6 beberapa atau sebagian polisi pengendali massa kehilangan kontrol emosi dan menampilkan tindak kekerasan. Sarwono (2001) menyatakan bahwa polisi yang bertugas dalam suhu tinggi (27 0 C) cenderung lebih berpeluang melakukan tindak kekerasan. Dalam kondisi tegang dan letih, dorongan untuk bertindak tidak tepat akan cenderung muncul (Cooper, 1999). Seperti yang terungkap pada wawancara dengan subjek S.K., usia 57 tahun, Kasat Sabhara (Samapta Bhayangkara) Polres Sukoharjo: Terimakasih...biasanya sok kadang ada yang emosinya tinggi, ada yang merasa kecewa karena tersinggung, masalahnya kan mendengar orasi dari murni dari mahasiswa sendiri kan memang ya istilahnya kan nyinggung-nyinggung institusi Polri, lha itu kan namanya kita juga anggota Polri disinggung seperti itu kan sok-sok istilahe yo ngabangke kuping, tapi kalau saya sebagai orang tua yo namanya itu cuma sekilas kritikan hal yang wajar, kita terima dengan wajar itu untuk sebagai koreksi dari anggota Polri sendiri tapi kalau pihak anak muda kan lain, dalam menerima itu kan mungkin karena sudah lelah, sudah puanas, nunggu dari pagi sampai siang, sampai sore itu kan udah emosi dan tahunya kan tidak jangka panjang ata...atau wawasannya kan cuma mendengar sepintas begitu mendengar memang emosi tinggi tapi kan kita sebagai orang tua, sebagai pimpinan kan harus bisa meredakan emosional dari anggota sendiri. Menurut Kunarto (1995), unjuk rasa yang berunjung bentrokan dapat terhindarkan jika pihak Polisi memiliki pengelolaan emosi yang baik, kesabaran

7 yang tinggi dan tidak terpancing tindakan yang dilakukan oleh pengunjuk rasa. Mengelola emosi ini terlihat dalam hal-hal seperti bagaimana polisi dapat mengendalikan emosinya dalam menangani unjuk rasa, apakah dapat mengelola menjadi emosi positif atau malah menjadi emosi negatif. Hal ini merupakan suatu fenomena yang menarik untuk dikaji secara ilmiah, maka peneliti mengajukan suatu rumusan masalah Bagaimana pengelolaan emosi pada para petugas kepolisian khususnya pada anggota Sabhara (Samapta Bhayangkara) dalam menangani unjuk rasa?. Mengacu pada rumusan masalah tersebut, maka peneliti ingin meneliti lebih lanjut dengan mengadakan penelitian dengan judul Pengelolaan Emosi pada Anggota Sabhara (Samapta Bhayangkara) Dalam Menangani Unjuk Rasa. B. Tujuan Penelitian Tujuan dari penelitian ini adalah untuk mengetahui pengelolaan emosi pada anggota Sabhara (Samapta Bhayangkara) dalam menangani unjuk rasa. C. Manfaat Penelitian Hasil penelitian ini diharapkan mampu memberikan manfaat antara lain: 1. Bagi Pimpinan Polres Sukoharjo, akan mendapatkan tambahan informasi bagi pimpinan Polres Sukoharjo dalam meningkatkan kualitas personilnya terutama dalam mengelola emosi agar dalam bekerja dapat mengurangi munculnya tindak kekerasan saat menangani unjuk rasa.

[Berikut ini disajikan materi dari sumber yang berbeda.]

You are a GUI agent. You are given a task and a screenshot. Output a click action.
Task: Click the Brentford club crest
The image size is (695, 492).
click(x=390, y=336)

8 2. Bagi Anggota Sabhara Polres Sukoharjo, akan mendapatkan gambaran bagi anggota Sabhara (Samapta Bhayangkara) kepolisian Resor (Polres) Sukoharjo sehingga dapat mengelola emosinya dalam bekerja khususnya saat menangani unjuk rasa. 3. Bagi Masyarakat, akan mendapatkan wawasan mengenai pengelolaan emosi dan tindakan yang dilakukan oleh anggota Sabhara (Samapta Bhayangkara) kepolisian Resor (Polres) Sukoharjo dalam menangani unjuk rasa. 4. Bagi Peneliti Lain, akan mendapatkan masukan dan pengetahuan serta mendorong ilmuwan psikologi khususnya psikologi sosial untuk dapat melakukan penelitian lebih mendalam mengenai pengelolaan emosi pada anggota Sabhara (Samapta Bhayangkara) dalam menangani unjuk rasa.